WORK ITEM: Write each entry down again precisely, skipping nothing.
** Opening RECORDS TO PROCESS block **
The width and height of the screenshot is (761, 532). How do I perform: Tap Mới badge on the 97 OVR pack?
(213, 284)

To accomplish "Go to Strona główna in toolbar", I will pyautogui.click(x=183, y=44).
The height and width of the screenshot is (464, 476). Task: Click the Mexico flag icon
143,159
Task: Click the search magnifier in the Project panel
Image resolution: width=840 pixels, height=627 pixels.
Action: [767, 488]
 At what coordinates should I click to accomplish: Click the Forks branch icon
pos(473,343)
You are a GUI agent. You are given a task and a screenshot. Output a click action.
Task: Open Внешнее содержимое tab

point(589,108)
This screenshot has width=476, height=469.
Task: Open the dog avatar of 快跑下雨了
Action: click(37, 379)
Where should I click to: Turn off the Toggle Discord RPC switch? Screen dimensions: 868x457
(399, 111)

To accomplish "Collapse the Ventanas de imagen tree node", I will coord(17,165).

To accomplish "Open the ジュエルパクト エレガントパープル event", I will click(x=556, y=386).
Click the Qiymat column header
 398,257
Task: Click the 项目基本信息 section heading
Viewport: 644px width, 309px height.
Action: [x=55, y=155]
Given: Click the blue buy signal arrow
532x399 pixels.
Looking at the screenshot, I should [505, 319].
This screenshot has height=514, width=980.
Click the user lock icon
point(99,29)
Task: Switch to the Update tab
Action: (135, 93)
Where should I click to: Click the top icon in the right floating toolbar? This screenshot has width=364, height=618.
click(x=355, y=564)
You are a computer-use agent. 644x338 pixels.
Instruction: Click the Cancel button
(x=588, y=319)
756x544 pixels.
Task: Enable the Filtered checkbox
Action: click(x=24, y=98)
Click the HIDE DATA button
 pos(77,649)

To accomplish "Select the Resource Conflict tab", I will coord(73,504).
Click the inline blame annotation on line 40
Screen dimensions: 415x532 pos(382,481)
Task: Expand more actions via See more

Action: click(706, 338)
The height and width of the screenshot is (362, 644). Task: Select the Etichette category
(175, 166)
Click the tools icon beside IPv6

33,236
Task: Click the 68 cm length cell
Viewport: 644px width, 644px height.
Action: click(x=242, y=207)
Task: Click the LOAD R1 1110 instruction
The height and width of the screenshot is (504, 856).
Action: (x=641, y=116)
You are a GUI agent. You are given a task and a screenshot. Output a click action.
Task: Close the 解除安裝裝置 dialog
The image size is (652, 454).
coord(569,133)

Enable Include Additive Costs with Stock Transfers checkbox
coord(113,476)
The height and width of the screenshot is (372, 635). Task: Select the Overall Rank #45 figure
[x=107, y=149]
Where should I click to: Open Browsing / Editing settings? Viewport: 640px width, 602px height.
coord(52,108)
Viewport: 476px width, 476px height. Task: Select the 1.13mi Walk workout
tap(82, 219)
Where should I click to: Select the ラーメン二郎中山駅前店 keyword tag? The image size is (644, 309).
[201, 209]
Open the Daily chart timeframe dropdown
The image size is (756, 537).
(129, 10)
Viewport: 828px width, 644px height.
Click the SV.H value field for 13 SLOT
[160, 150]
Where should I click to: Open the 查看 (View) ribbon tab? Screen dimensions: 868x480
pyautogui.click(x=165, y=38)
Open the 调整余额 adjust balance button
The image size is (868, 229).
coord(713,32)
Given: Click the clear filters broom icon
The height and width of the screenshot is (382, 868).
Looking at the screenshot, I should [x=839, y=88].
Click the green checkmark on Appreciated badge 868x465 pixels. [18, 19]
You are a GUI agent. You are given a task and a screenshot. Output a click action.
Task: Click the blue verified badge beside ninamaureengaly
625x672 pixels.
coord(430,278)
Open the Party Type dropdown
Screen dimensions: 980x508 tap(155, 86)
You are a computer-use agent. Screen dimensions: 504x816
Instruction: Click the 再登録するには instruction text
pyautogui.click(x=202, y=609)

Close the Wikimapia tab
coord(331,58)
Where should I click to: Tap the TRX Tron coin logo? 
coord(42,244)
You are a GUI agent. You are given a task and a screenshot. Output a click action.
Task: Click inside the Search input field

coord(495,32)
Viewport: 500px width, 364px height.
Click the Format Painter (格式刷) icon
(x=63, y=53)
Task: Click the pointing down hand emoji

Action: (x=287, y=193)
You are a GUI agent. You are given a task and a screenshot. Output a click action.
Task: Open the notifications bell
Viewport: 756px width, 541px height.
** Closing RECORDS TO PROCESS block **
TASK RESPONSE:
The width and height of the screenshot is (761, 532). How do I perform: Tap Mới badge on the 97 OVR pack?
(213, 284)

To accomplish "Go to Strona główna in toolbar", I will pyautogui.click(x=183, y=44).
The height and width of the screenshot is (464, 476). Task: Click the Mexico flag icon
143,159
Task: Click the search magnifier in the Project panel
Image resolution: width=840 pixels, height=627 pixels.
Action: [767, 488]
 At what coordinates should I click to accomplish: Click the Forks branch icon
pos(473,343)
You are a GUI agent. You are given a task and a screenshot. Output a click action.
Task: Open Внешнее содержимое tab

point(589,108)
This screenshot has width=476, height=469.
Task: Open the dog avatar of 快跑下雨了
Action: click(37, 379)
Where should I click to: Turn off the Toggle Discord RPC switch? Screen dimensions: 868x457
(399, 111)

To accomplish "Collapse the Ventanas de imagen tree node", I will coord(17,165).

To accomplish "Open the ジュエルパクト エレガントパープル event", I will click(x=556, y=386).
Click the Qiymat column header
 398,257
Task: Click the 项目基本信息 section heading
Viewport: 644px width, 309px height.
Action: [x=55, y=155]
Given: Click the blue buy signal arrow
532x399 pixels.
Looking at the screenshot, I should [505, 319].
This screenshot has height=514, width=980.
Click the user lock icon
point(99,29)
Task: Switch to the Update tab
Action: (135, 93)
Where should I click to: Click the top icon in the right floating toolbar? This screenshot has width=364, height=618.
click(x=355, y=564)
You are a computer-use agent. 644x338 pixels.
Instruction: Click the Cancel button
(x=588, y=319)
756x544 pixels.
Task: Enable the Filtered checkbox
Action: click(x=24, y=98)
Click the HIDE DATA button
 pos(77,649)

To accomplish "Select the Resource Conflict tab", I will coord(73,504).
Click the inline blame annotation on line 40
Screen dimensions: 415x532 pos(382,481)
Task: Expand more actions via See more

Action: click(706, 338)
The height and width of the screenshot is (362, 644). Task: Select the Etichette category
(175, 166)
Click the tools icon beside IPv6

33,236
Task: Click the 68 cm length cell
Viewport: 644px width, 644px height.
Action: click(x=242, y=207)
Task: Click the LOAD R1 1110 instruction
The height and width of the screenshot is (504, 856).
Action: (x=641, y=116)
You are a GUI agent. You are given a task and a screenshot. Output a click action.
Task: Close the 解除安裝裝置 dialog
The image size is (652, 454).
coord(569,133)

Enable Include Additive Costs with Stock Transfers checkbox
coord(113,476)
The height and width of the screenshot is (372, 635). Task: Select the Overall Rank #45 figure
[x=107, y=149]
Where should I click to: Open Browsing / Editing settings? Viewport: 640px width, 602px height.
coord(52,108)
Viewport: 476px width, 476px height. Task: Select the 1.13mi Walk workout
tap(82, 219)
Where should I click to: Select the ラーメン二郎中山駅前店 keyword tag? The image size is (644, 309).
[201, 209]
Open the Daily chart timeframe dropdown
The image size is (756, 537).
(129, 10)
Viewport: 828px width, 644px height.
Click the SV.H value field for 13 SLOT
[160, 150]
Where should I click to: Open the 查看 (View) ribbon tab? Screen dimensions: 868x480
pyautogui.click(x=165, y=38)
Open the 调整余额 adjust balance button
The image size is (868, 229).
coord(713,32)
Given: Click the clear filters broom icon
The height and width of the screenshot is (382, 868).
Looking at the screenshot, I should [x=839, y=88].
Click the green checkmark on Appreciated badge 868x465 pixels. [18, 19]
You are a GUI agent. You are given a task and a screenshot. Output a click action.
Task: Click the blue verified badge beside ninamaureengaly
625x672 pixels.
coord(430,278)
Open the Party Type dropdown
Screen dimensions: 980x508 tap(155, 86)
You are a computer-use agent. Screen dimensions: 504x816
Instruction: Click the 再登録するには instruction text
pyautogui.click(x=202, y=609)

Close the Wikimapia tab
coord(331,58)
Where should I click to: Tap the TRX Tron coin logo? 
coord(42,244)
You are a GUI agent. You are given a task and a screenshot. Output a click action.
Task: Click inside the Search input field

coord(495,32)
Viewport: 500px width, 364px height.
Click the Format Painter (格式刷) icon
(x=63, y=53)
Task: Click the pointing down hand emoji

Action: (x=287, y=193)
You are a GUI agent. You are given a task and a screenshot. Output a click action.
Task: Open the notifications bell
Viewport: 756px width, 541px height.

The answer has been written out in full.